Clin Trials 2010 Apr 25;7(2):121-35. Epub 2010 Mar 25.
Berry Consultants, College Station, TX, USA.
Background: Adaptive dose-ranging trials are more efficient than traditional approaches and may be designed to explicitly address the goals and decisions inherent in learn-phase drug development. We report the design, implementation, and outcome of an innovative Bayesian, response-adaptive, dose-ranging trial of an investigational drug in patients with diabetes, incorporating a dose expansion approach to flexibly address both efficacy and safety.
Purpose: The design was developed to assess whether one or more doses of an investigational drug demonstrated superior efficacy to an active control while maintaining an acceptable safety profile.

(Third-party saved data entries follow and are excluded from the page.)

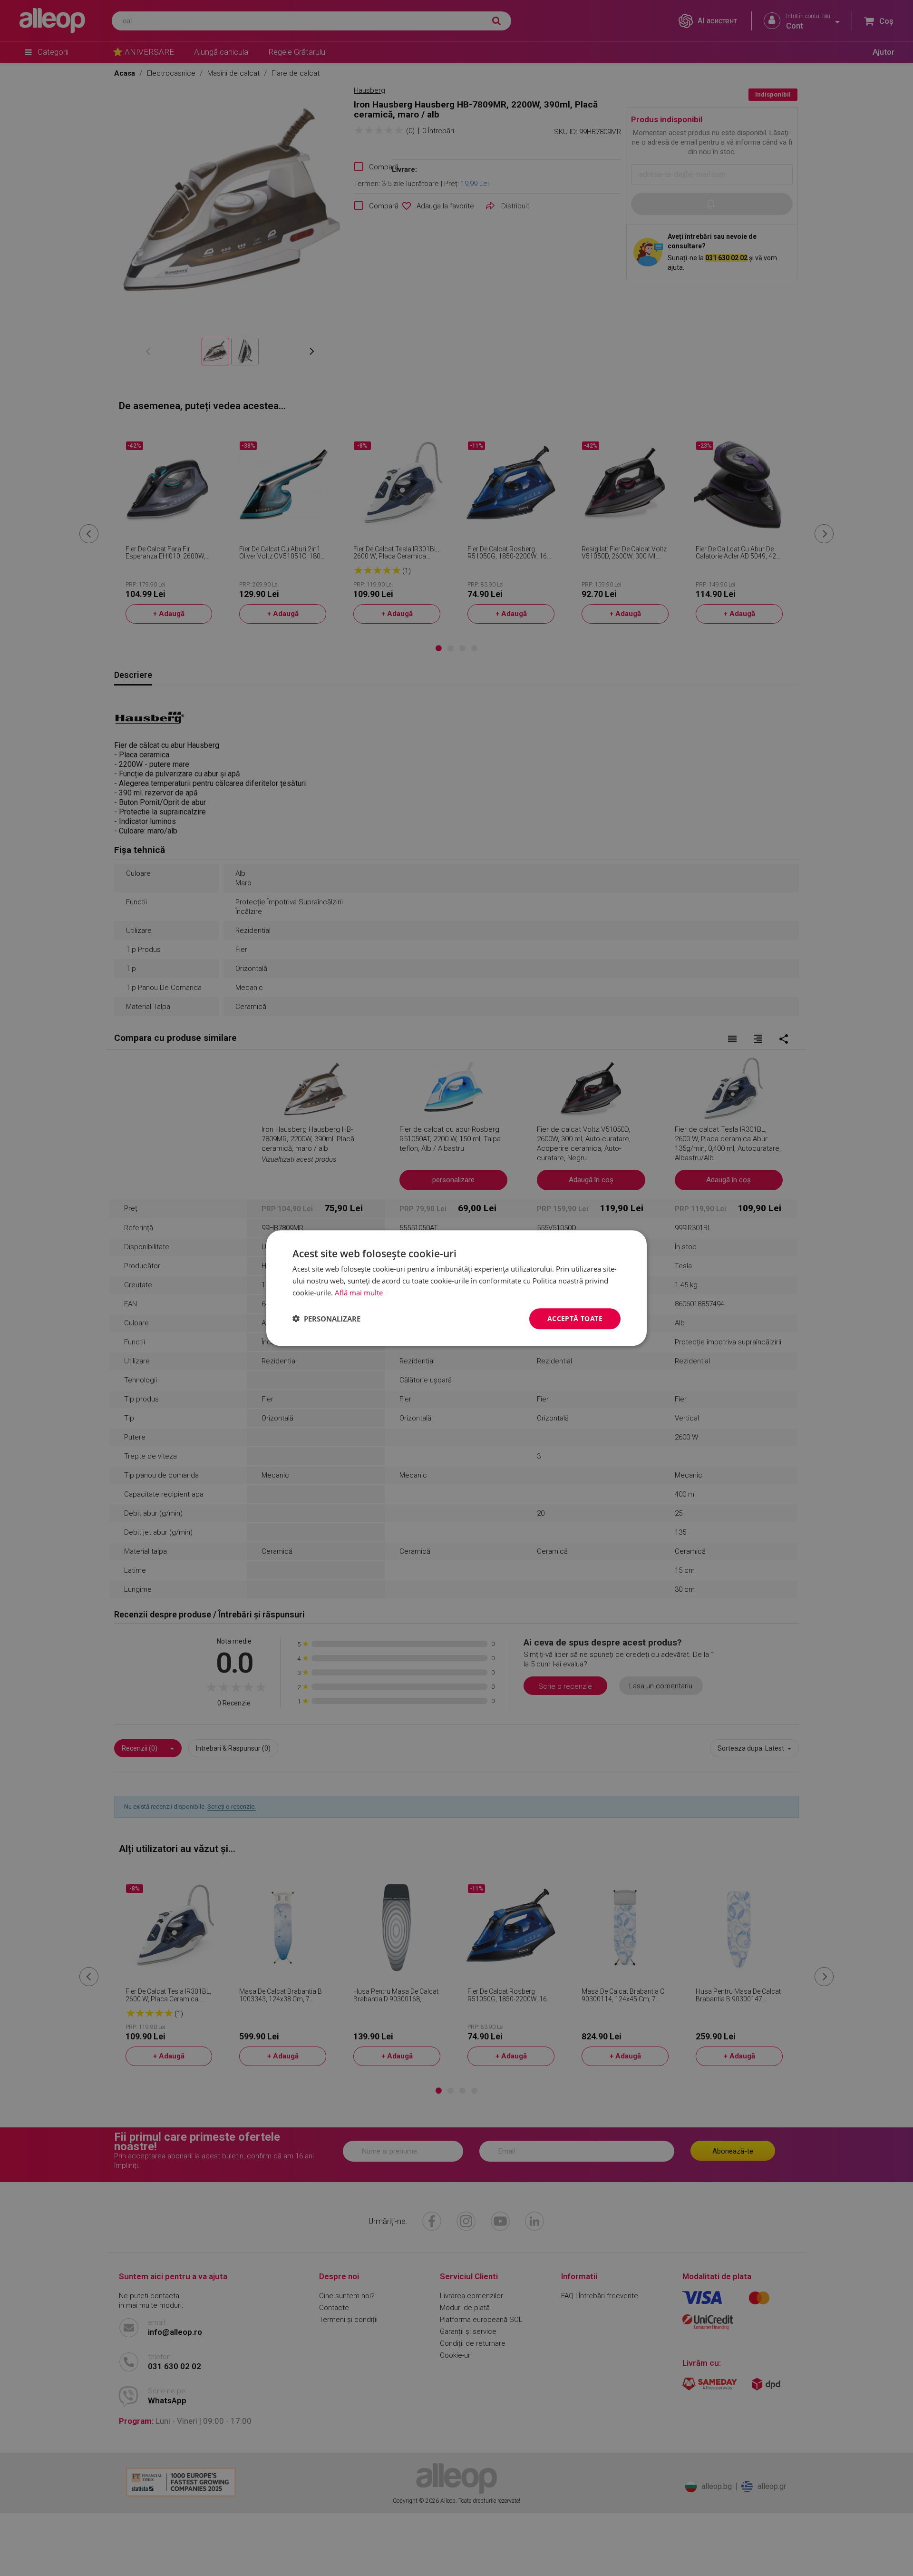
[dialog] (456, 1288)
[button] (326, 1318)
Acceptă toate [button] (574, 1317)
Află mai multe (359, 1292)
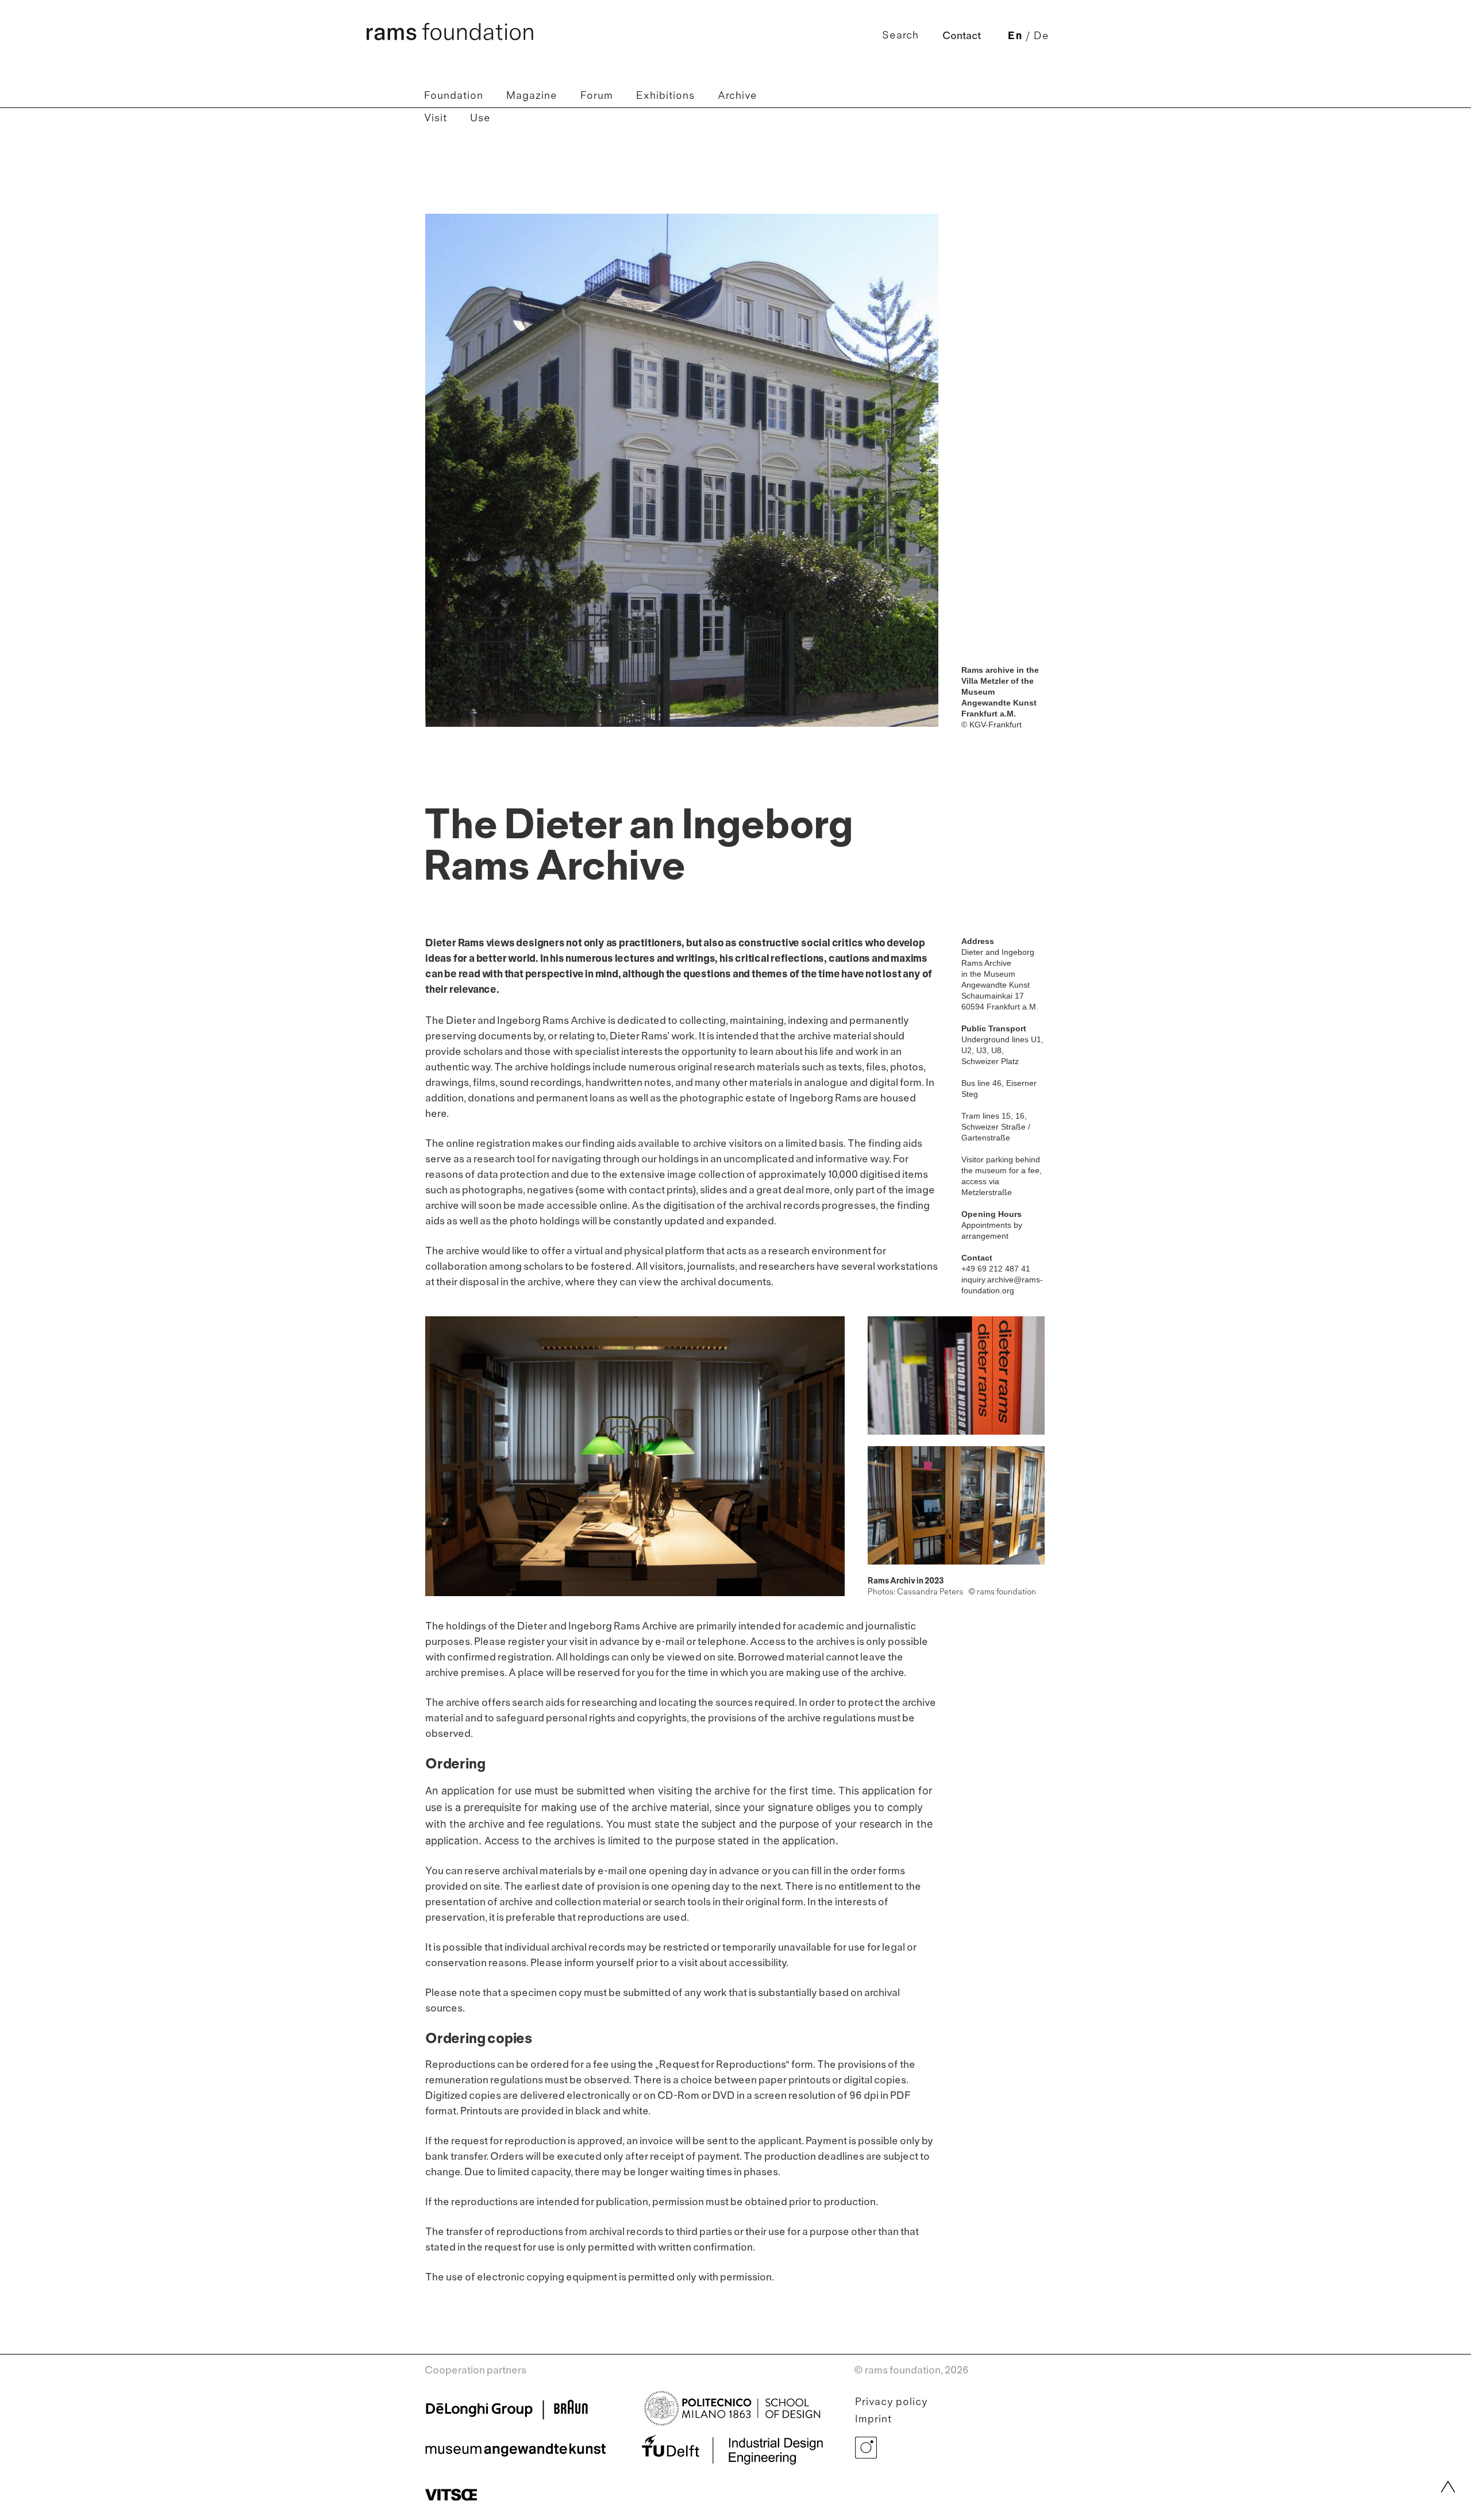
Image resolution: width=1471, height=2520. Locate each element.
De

Methods: The trial used a two-stage design, in which patients were initially allocated equally to placebo, investigational drug at a low and a medium dose, and an active control. Movement to the second stage was contingent upon evidence of efficacy (measured by change in fasting blood glucose) to add a very low dose of the investigational drug and of safety (measured by weight gain) to add a high dose of the investigational drug. The design incorporated a longitudinal model to maximize use of incomplete data, predictive probabilities to guide the decisions to terminate the trial for futility or move on to Stage 2, and a dose-response model in Stage 2 to borrow information across adjacent doses. Extensive simulations were used to fine tune trial parameters, to define operating characteristics, and to determine the required sample sizes. A data monitoring committee was provided with frequent reports to aid in trial oversight.
Results: In Stage 1, as trial data accrued, the predictive probability that either the low or medium dose of the investigational drug was superior to the active control fell to low values. Stage 1 termination was recommended after 199 subjects were randomized, out of a maximum trial size of 500 subjects, and the final sample size was 218. Thus the trial did not progress to Stage 2.
Limitations: Because of the relatively narrow dose range to be assessed, and the inability to utilize the highest dose at the beginning of the trial, a fully responsive-adaptive design incorporating dose-response modeling was not considered a viable option. This limited the efficiency gains possible with a full set of adaptive design elements.
Conclusions: The two-stage dose-expansion design functioned as designed, recommending early termination based on a low probability that the tested doses had efficacy greater than the active control.